EXTRACTED TEXT -

·····

CloserCloser magazine came out with a Cher tribute issue in November which is pretty good. Some new pictures and stories inside. There have also been some new online articles about Cher like these on motherhood and retirement.

Cher scholar Tyler also located this Travel Girl article on Cher: http://travelgirlinc.com/cher-glamorous-gorgeous-still-going-strong/

 

 

 

Charity & Social Causes (Twitter)

Cher has been busy with social and charity causes. She's working with Ben Stiller and others to get supplies to Puerto Rico:

Cher also took part in an auction for veterans on Veteran's Day.

And (thanks to Tyler again) here's a found clip of Cher's interview at the One Young World Conference where she launches Free the Wild and talks about how she's been working with Bob Geldof's manager to launch the animal rescue charity. She talks about her fake fur and a few rescued elephants.  She also says the song "Walls" was from "Believe" producer Mark Taylor.

·····

Saved entries -
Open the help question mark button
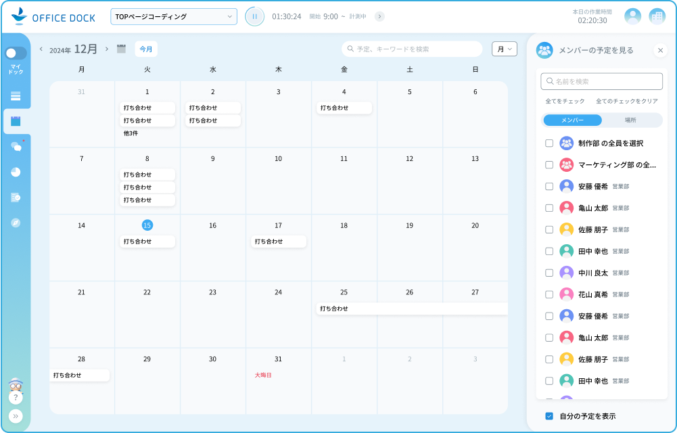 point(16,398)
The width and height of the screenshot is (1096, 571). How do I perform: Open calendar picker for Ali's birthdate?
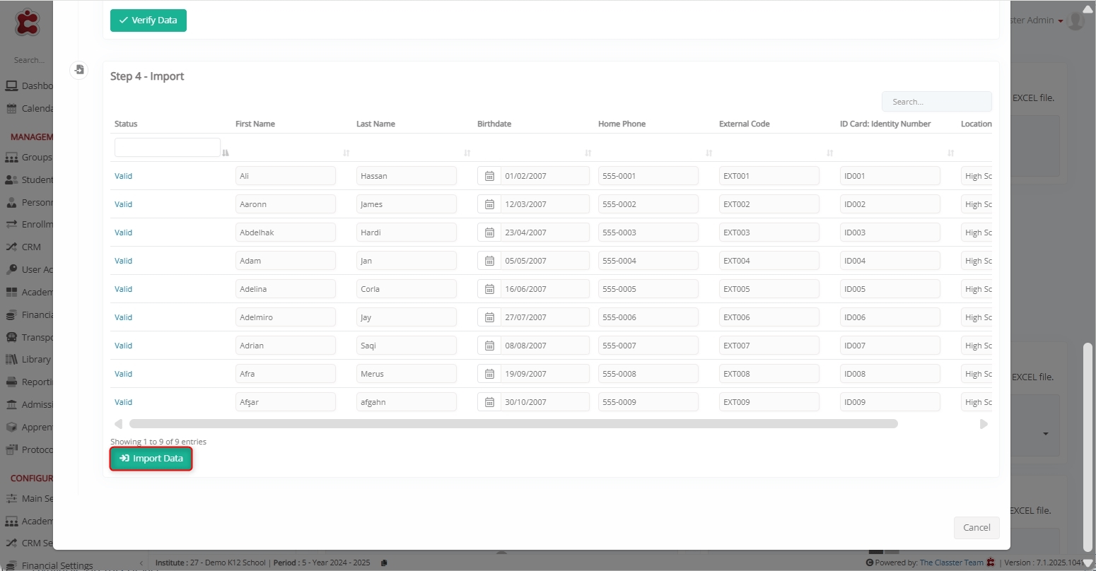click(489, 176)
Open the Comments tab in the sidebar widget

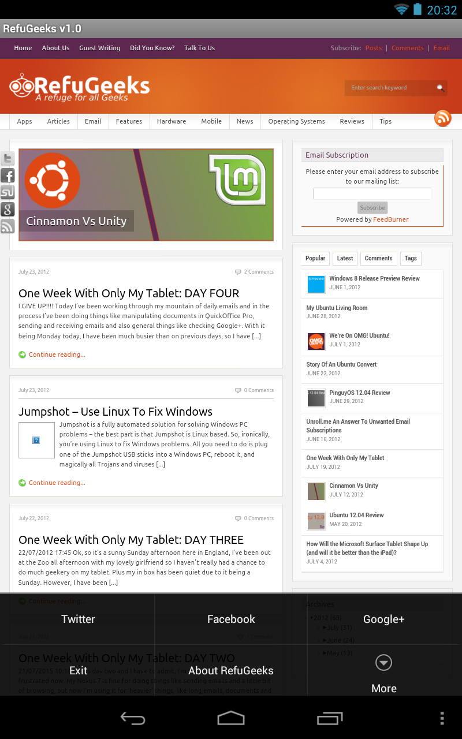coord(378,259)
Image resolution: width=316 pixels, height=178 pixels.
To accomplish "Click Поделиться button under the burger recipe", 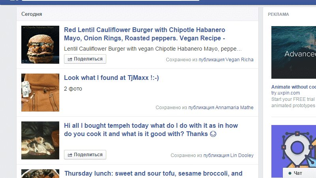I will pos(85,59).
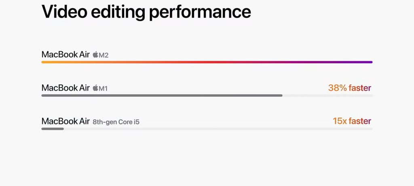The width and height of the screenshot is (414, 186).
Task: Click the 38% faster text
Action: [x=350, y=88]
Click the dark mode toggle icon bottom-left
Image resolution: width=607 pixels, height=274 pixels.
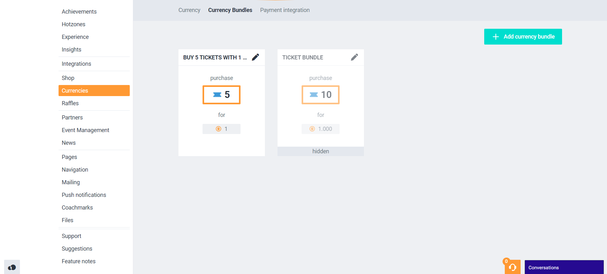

·····

TO BE DONE -
**a.** Name every person other than Cher who is mentioned by name in the Cher news post.
**b.** Return the Cher news post word for word, starting at "Cher scholar Tyler" and going down to "Social Causes (Twitter)".
The saved entries aren't needed for any of this.

ANSWERS PROVIDED -
**a.** Tyler, Ben Stiller, Bob Geldof, Mark Taylor

**b.**
Cher scholar Tyler also located this Travel Girl article on Cher: http://travelgirlinc.com/cher-glamorous-gorgeous-still-going-strong/

 

 

 

Charity & Social Causes (Twitter)